#### Extract provided
Skip to content

SearchMuse Input/Output Formats

Input Formats

Format 1: Simple String Query

Use Case: Quick ad-hoc research, simple use cases

Example:

"What is machine learning?"

Processing: - Normalized automatically - Uses default configuration - Language auto-detected - Max 5 iterations

API Endpoint:

curl -X POST http://localhost:8000/search \
  -H "Content-Type: text/plain" \
  -d "What is machine learning?"


Format 2: JSON Query Object

Use Case: Advanced use cases, custom parameters, API integration

Full JSON Schema:

{
  "query": "machine learning algorithms comparison",
  "language": "en",
  "settings": {
    "max_iterations": 3,
    "min_sources": 5,
    "coverage_threshold": 0.7,
    "output_format": "markdown",
    "citation_format": "markdown",
    "include_excerpt": false
  },
  "filters": {
    "min_year": 2023,
    "exclude_domains": ["pinterest.com", "instagram.com"],
    "prefer_domains": ["arxiv.org", "github.com"]
  }
}

Minimal JSON Example (only required fields):

{
  "query": "React vs Vue comparison"
}

API Endpoint:

curl -X POST http://localhost:8000/search \
  -H "Content-Type: application/json" \
  -d '{
    "query": "machine learning algorithms",
    "settings": {
      "max_iterations": 4,
      "output_format": "json"
    }
  }'

JSON Field Descriptions

Field Type Required Default Description
query string Yes - The research query
language string No auto-detect ISO 639-1 code (en, es, fr)
max_iterations int No 5 Maximum refinement iterations
min_sources int No 5 Minimum acceptable sources
coverage_threshold float No 0.7 Coverage score threshold (0.0-1.0)
output_format string No markdown markdown, json, plaintext, html
citation_format string No markdown markdown, html, apa
include_excerpt bool No false Include source excerpts in output
min_year int No - Only sources from year or later
exclude_domains list No [] Domains to never scrape
prefer_domains list No [] Domains to prioritize
timeout int No 300 Total search timeout in seconds

Output Formats

Format 1: Markdown Output (Default)

Best For: Reading, documentation, blogs, GitHub

Example Output:

# Research Results: Machine Learning Algorithms

Machine learning algorithms are computational methods that improve through
experience[1]. The field encompasses three main paradigms: supervised learning,
unsupervised learning, and reinforcement learning[2].

#### Exercises
a: From the SearchMuse format page, set down the part that opens with the words containing "output_format string No" and closes with "Markdown Output (Default)", word for word.
b: For each statement, say yes or no as to whether the SearchMuse format page agrees, and quote the deciding words: (i) max_iterations defaults to 5; (ii) the language field is required; (iii) the default total search timeout is 600 seconds.
The records that come next are separate material and have no connection to the SearchMuse format page.

#### Provided data
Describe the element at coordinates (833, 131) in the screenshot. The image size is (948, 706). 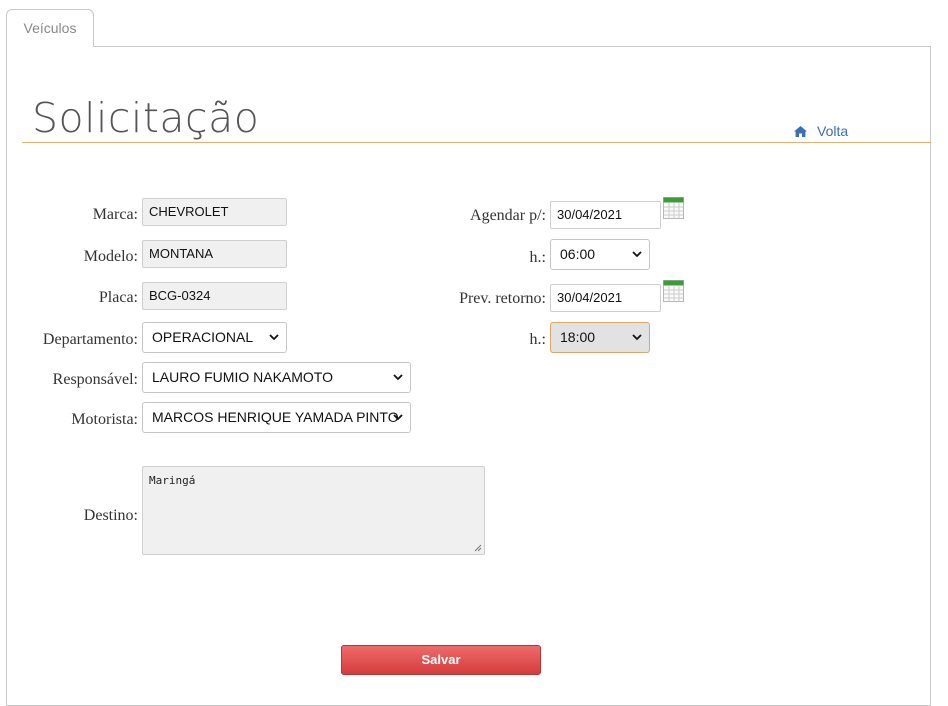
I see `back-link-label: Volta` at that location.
* * *
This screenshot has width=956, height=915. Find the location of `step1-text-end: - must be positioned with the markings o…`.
---
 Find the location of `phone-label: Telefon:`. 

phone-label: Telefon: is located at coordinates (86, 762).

#### Results of the tasks
a:
output_format string No markdown markdown, json, plaintext, html
citation_format string No markdown markdown, html, apa
include_excerpt bool No false Include source excerpts in output
min_year int No - Only sources from year or later
exclude_domains list No [] Domains to never scrape
prefer_domains list No [] Domains to prioritize
timeout int No 300 Total search timeout in seconds

Output Formats

Format 1: Markdown Output (Default)

b:
(i) Yes: "max_iterations int No 5 Maximum refinement iterations"
(ii) No: "language string No auto-detect ISO 639-1 code (en, es, fr)"
(iii) No: "timeout int No 300 Total search timeout in seconds"